Christian Dior: Concealed Couture

Haute couture as a private pleasure – not something to trumpet to the wider world. That was the message at the Christian Dior Haute Couture show, where where toiles replaced the previous seasons’ in-your-face feminism of pro-women posters plastered over the walls. Those airy fabrics cut by the “petites mains” in the handwork studios are symbolic of the new mood this Paris season. Let’s call it “concealed couture”.

The idea of decorating the Dior tent with the basic, first stage of the ateliers was inspired by the massive and historic Dior exhibition held last year at the Musée des Arts Decoratifs in Paris – a sold-out display that will be moving to London’s Victoria & Albert Museum next year. The exposure to the brand’s history and experience of how it works on different levels had Maria Grazia adopting a fresh couture approach.

“The idea is that it is a personal pleasure; something for yourself that is very close to you,” the designer explained. “Couture dresses are one of a kind and I think it is important to educate the new generation to know what I mean when I say ‘couture’. If you don’t explain, they will know it only as something their mother or grandmother had. And if you don’t explain what real couture is, you risk losing it and all the traditions that go with it.”

Maria Grazia explained this to me not in the glamorous backstage area, where Katie Holmes was valiantly trying to keep her dress from slithering down her chest and milliner Stephen Jones joined the models in wearing a cheeky beret, but in the building on Avenue Montaigne that Monsieur Dior chose as his maison.

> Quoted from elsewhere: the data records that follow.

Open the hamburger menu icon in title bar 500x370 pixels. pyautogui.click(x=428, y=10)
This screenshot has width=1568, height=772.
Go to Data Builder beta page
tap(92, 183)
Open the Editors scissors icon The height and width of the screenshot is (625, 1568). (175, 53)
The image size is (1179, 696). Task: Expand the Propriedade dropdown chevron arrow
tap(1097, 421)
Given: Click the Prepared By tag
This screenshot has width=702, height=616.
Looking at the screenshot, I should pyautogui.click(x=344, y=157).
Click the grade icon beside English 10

Not only did I have a chance to gasp at the workmanship that held together an ethereal dress, both in it weight and delicate stitching, but I was also invited up to couture’s holy of holies: the ateliers, where nimble hands were stretching out silken materials that looked as thin as spiders’ webs.

I have to admit to feeling a tinge of disappointment when I saw this exquisite workmanship on stage. Under the glare of the lights, the pale dresses seemed so will-o’-the-wisp and fragile that they blended against the body, with a few exceptions in a deep green or fiery red. The rest of these delicate clothes needed someone to get right up and personal to understand how such delicate loveliness was put together.

“Concealed couture,” I kept muttering to myself, whether it was bodices so light that the woven cloth revealed the bosoms, or a tailored coat just seemed to flow from shoulders to ankles.

Remembering those crazy days of John Galliano at the helm of Dior in couture, or how other houses operated in a period of flash, dash and a great deal of clash, I wondered on the change in the world – in society and therefore in fashion. Snappy T-shirts, beaming out a message from a music star is the new in-your-face glamour. Having streetwise Virgil Abloh as designer at Louis Vuitton menswear shows the way of the fashion world.

Maria Grazia is smart to turn the other way. To survive, couture has to be relevant to its customers. She has moved away from flash – as Christian Dior himself might have done. Yet, at the same time, there was something missing from the collection: an element of emotional excitement. A show, however elegant and thoughtful, needs a burning element of desire, perchance to dream.